What is needed is an exact copy of the line where "Task: Select the" appears plus every later line in the material.

|---|

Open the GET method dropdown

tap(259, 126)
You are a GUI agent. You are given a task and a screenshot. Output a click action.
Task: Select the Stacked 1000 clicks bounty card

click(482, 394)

|---|

▸ Your response:
Task: Select the Stacked 1000 clicks bounty card

click(482, 394)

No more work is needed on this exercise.